EXTRACT PROVIDED:
How are you feeling right now?


Are you relaxed – got a coffee and a biscuit listening to the gentle sounds of the birds outside in your garden? Or maybe you are tense with your shoulders hunched up around yourself as you try to get five minutes peace in a busy diary schedule?


You would think that it is easy to work out if we are happy or sad, angry or calm, but we cycle through such a vast array of emotions throughout their lives it can be difficult to distinguish them from one another.


The emotional response


Emotions are not a simple experience. Every time you feel something your body initiates a physiological change, a chemical release and a behavioural response. This process involves multiple processes working together, including your major organs, neurotransmitters and the limbic system. Your limbic system is the most primordial part of your brain, thought to have first evolved in early mammals. It’s filled with ancient neural pathways that activate our emotions in response to stimuli and control our fight-or-flight response through the autonomic nervous system. (we’ve discussed this in more detail in earlier blogs)


This response evolved from a need to make decisions based on our emotions. As our body fills with adrenaline and our heart starts racing we prepare to react; do we stay to fight the bear that has come scavenging for food, or do we flee to somewhere safe? We can still feel the effects of this response today, despite the lack of bears!


When we are confronted for not doing something we promised (like the dishes, or that piece of work) we actually feel the same fight-or-flight response as our adrenaline starts to flood our system. Our heart rate and breathing increases, the fine hairs on our arms stand on end, and our hands feel clammy as we decide if we are going to stay and argue or if we are going to escape to the safety of a different room.

The biological sensations in our bodies in response to emotions can feel very similar to one another. Imagine your palms sweating, feeling your cheeks warm as they flush red, and your heart pounding in your chest. You could feel this because you are sitting nervously in the dentist’s waiting room, or you could be excited as you wait to see your loved ones for the first time after lockdown – the physiological reaction is the same.


The interpretation of emotions is our logical brain rationalising these responses and describing them as feelings. We take into consideration the context and label our emotions accordingly.


However, we don’t all do this the same way. Because our bodies cause different floods of chemicals in response to different environmental triggers, each person naturally reacts to situations differently.


Have you ever seen someone who is being berated in a meeting but facing the onslaught with nothing more than a slightly raised eyebrow? Or watched as someone finds out some bad news but keeps their composure?

You are sure that you would have raised your voice or burst into tears, but our responses are defined by how our neurons are networked together. Our past experiences and belief patterns (habit loops) influence our brain chemistry and therefore our physiological responses, which in turn determine how we react to various situations – like largescale change in our ways of working, or surprising us by showing up at the front door unannounced.

TASK INSTRUCTIONS:
Repeat the passage of the text on emotions starting with "The biological sensations" and going on through "our emotions accordingly.", swapping "palms" for "hands".

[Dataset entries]
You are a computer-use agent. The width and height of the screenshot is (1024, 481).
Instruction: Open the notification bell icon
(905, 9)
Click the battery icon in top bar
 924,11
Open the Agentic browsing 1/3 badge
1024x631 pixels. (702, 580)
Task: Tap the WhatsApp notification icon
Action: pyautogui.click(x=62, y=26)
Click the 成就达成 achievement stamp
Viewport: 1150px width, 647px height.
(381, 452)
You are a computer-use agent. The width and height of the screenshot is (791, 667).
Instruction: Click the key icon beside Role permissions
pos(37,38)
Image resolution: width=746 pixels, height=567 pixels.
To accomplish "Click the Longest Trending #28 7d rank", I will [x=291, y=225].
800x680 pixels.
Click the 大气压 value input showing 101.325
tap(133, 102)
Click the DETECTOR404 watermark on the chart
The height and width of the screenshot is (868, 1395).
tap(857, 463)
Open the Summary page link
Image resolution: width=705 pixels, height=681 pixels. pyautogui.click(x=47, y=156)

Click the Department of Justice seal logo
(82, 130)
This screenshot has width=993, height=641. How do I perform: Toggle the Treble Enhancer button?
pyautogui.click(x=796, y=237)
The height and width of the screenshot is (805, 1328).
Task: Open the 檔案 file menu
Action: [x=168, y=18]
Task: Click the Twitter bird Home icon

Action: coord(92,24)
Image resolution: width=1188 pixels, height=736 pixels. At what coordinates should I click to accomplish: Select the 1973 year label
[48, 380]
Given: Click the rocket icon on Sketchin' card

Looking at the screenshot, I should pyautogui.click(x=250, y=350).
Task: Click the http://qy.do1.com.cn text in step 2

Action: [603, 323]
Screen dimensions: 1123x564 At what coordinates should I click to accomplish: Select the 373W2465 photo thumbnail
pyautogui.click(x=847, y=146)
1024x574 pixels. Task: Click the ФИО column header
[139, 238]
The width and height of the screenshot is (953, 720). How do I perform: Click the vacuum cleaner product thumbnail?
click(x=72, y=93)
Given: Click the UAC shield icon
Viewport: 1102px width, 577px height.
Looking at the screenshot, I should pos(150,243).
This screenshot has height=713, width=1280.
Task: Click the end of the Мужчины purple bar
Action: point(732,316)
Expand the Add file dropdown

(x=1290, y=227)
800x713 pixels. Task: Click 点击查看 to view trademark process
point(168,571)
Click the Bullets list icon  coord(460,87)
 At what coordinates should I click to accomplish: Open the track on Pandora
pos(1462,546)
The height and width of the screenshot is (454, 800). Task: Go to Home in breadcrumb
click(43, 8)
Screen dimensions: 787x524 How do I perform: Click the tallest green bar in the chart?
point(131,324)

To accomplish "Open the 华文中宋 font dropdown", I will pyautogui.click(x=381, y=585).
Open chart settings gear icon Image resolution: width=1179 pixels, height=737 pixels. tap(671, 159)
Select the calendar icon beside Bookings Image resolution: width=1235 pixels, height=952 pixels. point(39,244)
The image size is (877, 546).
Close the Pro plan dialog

RESPONSE:
The biological sensations in our bodies in response to emotions can feel very similar to one another. Imagine your hands sweating, feeling your cheeks warm as they flush red, and your heart pounding in your chest. You could feel this because you are sitting nervously in the dentist’s waiting room, or you could be excited as you wait to see your loved ones for the first time after lockdown – the physiological reaction is the same.


The interpretation of emotions is our logical brain rationalising these responses and describing them as feelings. We take into consideration the context and label our emotions accordingly.